→ What you should do: Your answer should be the records, restated word for word.

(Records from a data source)
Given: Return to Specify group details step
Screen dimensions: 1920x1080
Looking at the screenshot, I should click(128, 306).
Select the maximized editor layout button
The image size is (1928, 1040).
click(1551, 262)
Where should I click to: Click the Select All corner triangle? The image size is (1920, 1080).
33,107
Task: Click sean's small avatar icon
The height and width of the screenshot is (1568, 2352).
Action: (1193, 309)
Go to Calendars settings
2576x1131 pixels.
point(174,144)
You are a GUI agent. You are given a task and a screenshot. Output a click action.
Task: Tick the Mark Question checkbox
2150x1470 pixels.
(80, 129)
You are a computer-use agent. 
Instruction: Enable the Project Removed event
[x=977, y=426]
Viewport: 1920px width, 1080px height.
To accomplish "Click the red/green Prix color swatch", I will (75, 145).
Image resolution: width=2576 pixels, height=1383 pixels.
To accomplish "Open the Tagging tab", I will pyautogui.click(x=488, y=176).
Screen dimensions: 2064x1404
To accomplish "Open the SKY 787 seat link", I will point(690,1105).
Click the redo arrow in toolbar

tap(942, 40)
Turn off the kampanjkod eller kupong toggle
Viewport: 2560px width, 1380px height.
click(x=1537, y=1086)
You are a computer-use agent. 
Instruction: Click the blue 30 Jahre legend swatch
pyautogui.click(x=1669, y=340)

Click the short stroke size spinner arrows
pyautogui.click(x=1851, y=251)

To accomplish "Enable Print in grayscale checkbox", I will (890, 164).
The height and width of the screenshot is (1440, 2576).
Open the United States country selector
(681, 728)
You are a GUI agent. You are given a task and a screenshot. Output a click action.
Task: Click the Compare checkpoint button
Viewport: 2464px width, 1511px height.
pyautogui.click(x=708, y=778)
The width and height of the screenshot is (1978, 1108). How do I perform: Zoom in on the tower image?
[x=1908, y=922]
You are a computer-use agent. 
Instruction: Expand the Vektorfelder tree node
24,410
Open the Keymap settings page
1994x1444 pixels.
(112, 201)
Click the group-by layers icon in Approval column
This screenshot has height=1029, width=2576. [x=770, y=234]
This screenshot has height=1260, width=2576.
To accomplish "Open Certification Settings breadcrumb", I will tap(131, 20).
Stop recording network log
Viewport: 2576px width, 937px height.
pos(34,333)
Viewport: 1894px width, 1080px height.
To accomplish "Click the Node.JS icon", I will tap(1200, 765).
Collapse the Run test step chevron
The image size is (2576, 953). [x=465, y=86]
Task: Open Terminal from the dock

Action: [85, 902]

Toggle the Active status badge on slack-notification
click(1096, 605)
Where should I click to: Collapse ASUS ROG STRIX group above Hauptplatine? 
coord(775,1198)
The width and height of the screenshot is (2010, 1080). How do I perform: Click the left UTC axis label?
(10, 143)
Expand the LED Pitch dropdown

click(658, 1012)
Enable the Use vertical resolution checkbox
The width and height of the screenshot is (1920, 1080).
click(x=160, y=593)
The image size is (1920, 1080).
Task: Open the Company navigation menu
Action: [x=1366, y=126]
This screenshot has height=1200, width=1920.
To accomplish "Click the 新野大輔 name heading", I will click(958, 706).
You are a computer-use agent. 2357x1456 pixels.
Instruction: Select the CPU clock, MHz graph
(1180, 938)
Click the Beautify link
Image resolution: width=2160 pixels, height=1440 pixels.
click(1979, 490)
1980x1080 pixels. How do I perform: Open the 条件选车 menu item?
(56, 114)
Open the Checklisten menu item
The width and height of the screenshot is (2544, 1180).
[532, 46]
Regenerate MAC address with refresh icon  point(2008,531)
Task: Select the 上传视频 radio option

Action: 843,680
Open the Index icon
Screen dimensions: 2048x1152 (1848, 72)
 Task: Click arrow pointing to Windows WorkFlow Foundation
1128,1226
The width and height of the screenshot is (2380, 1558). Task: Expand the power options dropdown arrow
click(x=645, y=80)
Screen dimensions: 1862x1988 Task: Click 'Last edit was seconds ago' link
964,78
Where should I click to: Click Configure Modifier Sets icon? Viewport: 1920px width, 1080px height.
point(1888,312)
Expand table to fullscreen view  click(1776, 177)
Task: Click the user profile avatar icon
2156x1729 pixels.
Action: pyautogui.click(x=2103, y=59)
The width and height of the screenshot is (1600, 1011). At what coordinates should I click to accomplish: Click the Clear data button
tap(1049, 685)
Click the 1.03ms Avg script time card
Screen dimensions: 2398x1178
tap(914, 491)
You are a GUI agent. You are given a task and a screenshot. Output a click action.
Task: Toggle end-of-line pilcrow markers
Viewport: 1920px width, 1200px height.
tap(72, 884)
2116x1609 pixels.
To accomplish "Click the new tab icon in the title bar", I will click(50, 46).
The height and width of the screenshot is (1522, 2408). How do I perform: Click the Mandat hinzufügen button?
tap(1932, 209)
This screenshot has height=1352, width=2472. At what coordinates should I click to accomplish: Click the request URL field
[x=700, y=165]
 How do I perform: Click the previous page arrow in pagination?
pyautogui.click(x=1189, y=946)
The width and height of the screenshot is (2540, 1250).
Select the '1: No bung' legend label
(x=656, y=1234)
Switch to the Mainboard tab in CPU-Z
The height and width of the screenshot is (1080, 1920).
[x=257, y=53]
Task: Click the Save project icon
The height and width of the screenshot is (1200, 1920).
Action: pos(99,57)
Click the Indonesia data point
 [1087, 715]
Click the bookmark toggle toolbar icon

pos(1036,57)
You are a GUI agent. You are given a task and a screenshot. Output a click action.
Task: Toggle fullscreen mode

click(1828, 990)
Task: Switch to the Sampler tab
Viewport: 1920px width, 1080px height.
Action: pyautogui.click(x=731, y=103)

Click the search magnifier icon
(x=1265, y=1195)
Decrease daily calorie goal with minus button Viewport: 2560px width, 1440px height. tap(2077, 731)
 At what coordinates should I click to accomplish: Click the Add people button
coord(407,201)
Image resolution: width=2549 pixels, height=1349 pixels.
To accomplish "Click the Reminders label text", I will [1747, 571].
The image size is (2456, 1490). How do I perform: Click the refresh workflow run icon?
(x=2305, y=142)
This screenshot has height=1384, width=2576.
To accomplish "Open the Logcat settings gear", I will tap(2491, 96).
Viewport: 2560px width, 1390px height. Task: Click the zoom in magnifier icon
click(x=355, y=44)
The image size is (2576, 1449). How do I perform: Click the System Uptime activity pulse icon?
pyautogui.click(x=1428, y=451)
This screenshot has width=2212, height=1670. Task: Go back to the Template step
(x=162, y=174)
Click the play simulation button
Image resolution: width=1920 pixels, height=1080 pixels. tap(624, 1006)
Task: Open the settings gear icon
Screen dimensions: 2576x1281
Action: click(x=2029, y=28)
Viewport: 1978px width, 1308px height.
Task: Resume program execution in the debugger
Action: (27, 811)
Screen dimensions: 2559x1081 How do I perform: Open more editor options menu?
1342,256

→ Response to the task:
Given: Return to Specify group details step
Screen dimensions: 1920x1080
Looking at the screenshot, I should click(128, 306).
Select the maximized editor layout button
The image size is (1928, 1040).
click(1551, 262)
Where should I click to: Click the Select All corner triangle? The image size is (1920, 1080).
33,107
Task: Click sean's small avatar icon
The height and width of the screenshot is (1568, 2352).
Action: (1193, 309)
Go to Calendars settings
2576x1131 pixels.
point(174,144)
You are a GUI agent. You are given a task and a screenshot. Output a click action.
Task: Tick the Mark Question checkbox
2150x1470 pixels.
(80, 129)
You are a computer-use agent. 
Instruction: Enable the Project Removed event
[x=977, y=426]
Viewport: 1920px width, 1080px height.
To accomplish "Click the red/green Prix color swatch", I will (75, 145).
Image resolution: width=2576 pixels, height=1383 pixels.
To accomplish "Open the Tagging tab", I will pyautogui.click(x=488, y=176).
Screen dimensions: 2064x1404
To accomplish "Open the SKY 787 seat link", I will point(690,1105).
Click the redo arrow in toolbar

tap(942, 40)
Turn off the kampanjkod eller kupong toggle
Viewport: 2560px width, 1380px height.
click(x=1537, y=1086)
You are a computer-use agent. 
Instruction: Click the blue 30 Jahre legend swatch
pyautogui.click(x=1669, y=340)

Click the short stroke size spinner arrows
pyautogui.click(x=1851, y=251)

To accomplish "Enable Print in grayscale checkbox", I will (890, 164).
The height and width of the screenshot is (1440, 2576).
Open the United States country selector
(681, 728)
You are a GUI agent. You are given a task and a screenshot. Output a click action.
Task: Click the Compare checkpoint button
Viewport: 2464px width, 1511px height.
pyautogui.click(x=708, y=778)
The width and height of the screenshot is (1978, 1108). How do I perform: Zoom in on the tower image?
[x=1908, y=922]
You are a computer-use agent. 
Instruction: Expand the Vektorfelder tree node
24,410
Open the Keymap settings page
1994x1444 pixels.
(112, 201)
Click the group-by layers icon in Approval column
This screenshot has height=1029, width=2576. [x=770, y=234]
This screenshot has height=1260, width=2576.
To accomplish "Open Certification Settings breadcrumb", I will tap(131, 20).
Stop recording network log
Viewport: 2576px width, 937px height.
pos(34,333)
Viewport: 1894px width, 1080px height.
To accomplish "Click the Node.JS icon", I will tap(1200, 765).
Collapse the Run test step chevron
The image size is (2576, 953). [x=465, y=86]
Task: Open Terminal from the dock

Action: [85, 902]

Toggle the Active status badge on slack-notification
click(1096, 605)
Where should I click to: Collapse ASUS ROG STRIX group above Hauptplatine? 
coord(775,1198)
The width and height of the screenshot is (2010, 1080). How do I perform: Click the left UTC axis label?
(10, 143)
Expand the LED Pitch dropdown

click(658, 1012)
Enable the Use vertical resolution checkbox
The width and height of the screenshot is (1920, 1080).
click(x=160, y=593)
The image size is (1920, 1080).
Task: Open the Company navigation menu
Action: [x=1366, y=126]
This screenshot has height=1200, width=1920.
To accomplish "Click the 新野大輔 name heading", I will click(958, 706).
You are a computer-use agent. 2357x1456 pixels.
Instruction: Select the CPU clock, MHz graph
(1180, 938)
Click the Beautify link
Image resolution: width=2160 pixels, height=1440 pixels.
click(1979, 490)
1980x1080 pixels. How do I perform: Open the 条件选车 menu item?
(56, 114)
Open the Checklisten menu item
The width and height of the screenshot is (2544, 1180).
[532, 46]
Regenerate MAC address with refresh icon  point(2008,531)
Task: Select the 上传视频 radio option

Action: 843,680
Open the Index icon
Screen dimensions: 2048x1152 (1848, 72)
 Task: Click arrow pointing to Windows WorkFlow Foundation
1128,1226
The width and height of the screenshot is (2380, 1558). Task: Expand the power options dropdown arrow
click(x=645, y=80)
Screen dimensions: 1862x1988 Task: Click 'Last edit was seconds ago' link
964,78
Where should I click to: Click Configure Modifier Sets icon? Viewport: 1920px width, 1080px height.
point(1888,312)
Expand table to fullscreen view  click(1776, 177)
Task: Click the user profile avatar icon
2156x1729 pixels.
Action: pyautogui.click(x=2103, y=59)
The width and height of the screenshot is (1600, 1011). At what coordinates should I click to accomplish: Click the Clear data button
tap(1049, 685)
Click the 1.03ms Avg script time card
Screen dimensions: 2398x1178
tap(914, 491)
You are a GUI agent. You are given a task and a screenshot. Output a click action.
Task: Toggle end-of-line pilcrow markers
Viewport: 1920px width, 1200px height.
tap(72, 884)
2116x1609 pixels.
To accomplish "Click the new tab icon in the title bar", I will click(50, 46).
The height and width of the screenshot is (1522, 2408). How do I perform: Click the Mandat hinzufügen button?
tap(1932, 209)
This screenshot has height=1352, width=2472. At what coordinates should I click to accomplish: Click the request URL field
[x=700, y=165]
 How do I perform: Click the previous page arrow in pagination?
pyautogui.click(x=1189, y=946)
The width and height of the screenshot is (2540, 1250).
Select the '1: No bung' legend label
(x=656, y=1234)
Switch to the Mainboard tab in CPU-Z
The height and width of the screenshot is (1080, 1920).
[x=257, y=53]
Task: Click the Save project icon
The height and width of the screenshot is (1200, 1920).
Action: pos(99,57)
Click the Indonesia data point
 [1087, 715]
Click the bookmark toggle toolbar icon

pos(1036,57)
You are a GUI agent. You are given a task and a screenshot. Output a click action.
Task: Toggle fullscreen mode

click(1828, 990)
Task: Switch to the Sampler tab
Viewport: 1920px width, 1080px height.
Action: pyautogui.click(x=731, y=103)

Click the search magnifier icon
(x=1265, y=1195)
Decrease daily calorie goal with minus button Viewport: 2560px width, 1440px height. tap(2077, 731)
 At what coordinates should I click to accomplish: Click the Add people button
coord(407,201)
Image resolution: width=2549 pixels, height=1349 pixels.
To accomplish "Click the Reminders label text", I will [1747, 571].
The image size is (2456, 1490). How do I perform: Click the refresh workflow run icon?
(x=2305, y=142)
This screenshot has height=1384, width=2576.
To accomplish "Open the Logcat settings gear", I will tap(2491, 96).
Viewport: 2560px width, 1390px height. Task: Click the zoom in magnifier icon
click(x=355, y=44)
The image size is (2576, 1449). How do I perform: Click the System Uptime activity pulse icon?
pyautogui.click(x=1428, y=451)
This screenshot has width=2212, height=1670. Task: Go back to the Template step
(x=162, y=174)
Click the play simulation button
Image resolution: width=1920 pixels, height=1080 pixels. tap(624, 1006)
Task: Open the settings gear icon
Screen dimensions: 2576x1281
Action: click(x=2029, y=28)
Viewport: 1978px width, 1308px height.
Task: Resume program execution in the debugger
Action: (27, 811)
Screen dimensions: 2559x1081 How do I perform: Open more editor options menu?
1342,256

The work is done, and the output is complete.